### Texto exibido
—————
Em outro questionamento feito aos dois professores, agora, relacionado ao alfabeto com o qual foram alfabetizados e que utilizam até hoje, os referidos professores não conseguiram relacioná-lo com projeto envolvendo sua elaboração. Contudo, é possível afirmar que o sistema ortográfico de que fazem uso é idêntico ao proposto por Dooley (1998; 2015). Apresentamos um excerto do livro “Yvy Ojevy ija ete pe. Terra voltou para o dono - Cultura e História de Aldeia do Rio Grande do Sul”, produzido em 2008, produzido em um projeto da Associação das Comunidades Indígenas Mbya Guarani (AIMG) Palhoça – SC. Esse livro, do qual Augustinho Moreira participou como autor dos textos em mbya, foi produzido tomando como base a ortografia de Dooley (1998; 2015). O título da publicação, “Yvy Ojevy ija ete pe”, e o texto em destaque são exemplos disso:

Quadro 7.

 Yvy Ojevy ija ete pe. Terra voltou para o dono - Cultura e História de Aldeia do Rio Grande do Sul (2008).

 

O SISTEMA ORTOGRÁFICO GUARANI MBYA PROPOSTO POR ROBERT DOOLEY 

O sistema ortográfico proposto por Robert Dooley aparece em sua primeira versão em 1982, na publicação “Vocabulário Básico do Guarani Contemporâneo (Dialeto Mbüá do Brasil)” também de sua autoria. Esta proposta ortográfica foi apresentada, portanto, dois anos após os cursos realizados pelos professores Mbya (1980), que afirmaram não haver consenso entre os mbya sobre a definição do sistema ortográfico. Assim, presume-se que essa primeira proposta ortográfica é resultado de acordo local, ou seja, de discussões e decisões que incluíram professores e falantes mbya do Posto Indígena Rio das Cobras, no Paraná, localidade onde Robert Dooley vivia.

Outras versões do mesmo vocabulário foram publicadas em 1998: “LÉXICO GUARANÍ, DIALETO MBYÁ: Versão para fins acadêmicos. Com acréscimos do dialeto nhandéva e outros subfalares do sul do Brasil”, e em 2015: LÉXICO GUARANI, DIALETO MBYÁ
com informações úteis para o ensino médio, a aprendizagem e a pesquisa linguística, sendo que nestas também há menção ao sistema ortográfico. O sistema ortográfico de 2015, apresentado nos Quadro 5, é a mais nova versão proposta por Dooley, a qual não exibe muitas diferenças se comparado a sua primeira proposta de 1982. As versões de 2015 e de 1998 se distinguem pela inclusão do grafema h para a consoante fricativa velar surda /h/, ausente do sistema em 1982. Já a versão de 1998 difere das outras duas (1982/2015) pela escolha do fonema/alofone para as africadas surdas [tʃ] e [ts], alveolar e palato-alveolar, respectivamente, grafadas pela letra x: enquanto em 1998 o fonema é /ts/, em 1982 e 2015 a escolha recai sobre /tʃ/.
—————
### Instruções da tarefa
Em que ano saiu a primeira versão do sistema ortográfico de Robert Dooley, segundo o texto acima sobre a ortografia guarani mbya? Responda em uma frase, por favor.

### Dados registrados
—————
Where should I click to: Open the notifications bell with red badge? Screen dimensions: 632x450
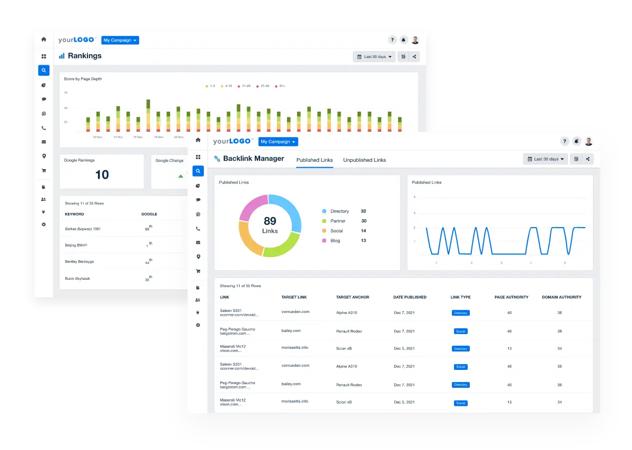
—————
### Resposta escrita
A primeira versão saiu em 1982, na publicação “Vocabulário Básico do Guarani Contemporâneo (Dialeto Mbüá do Brasil)”.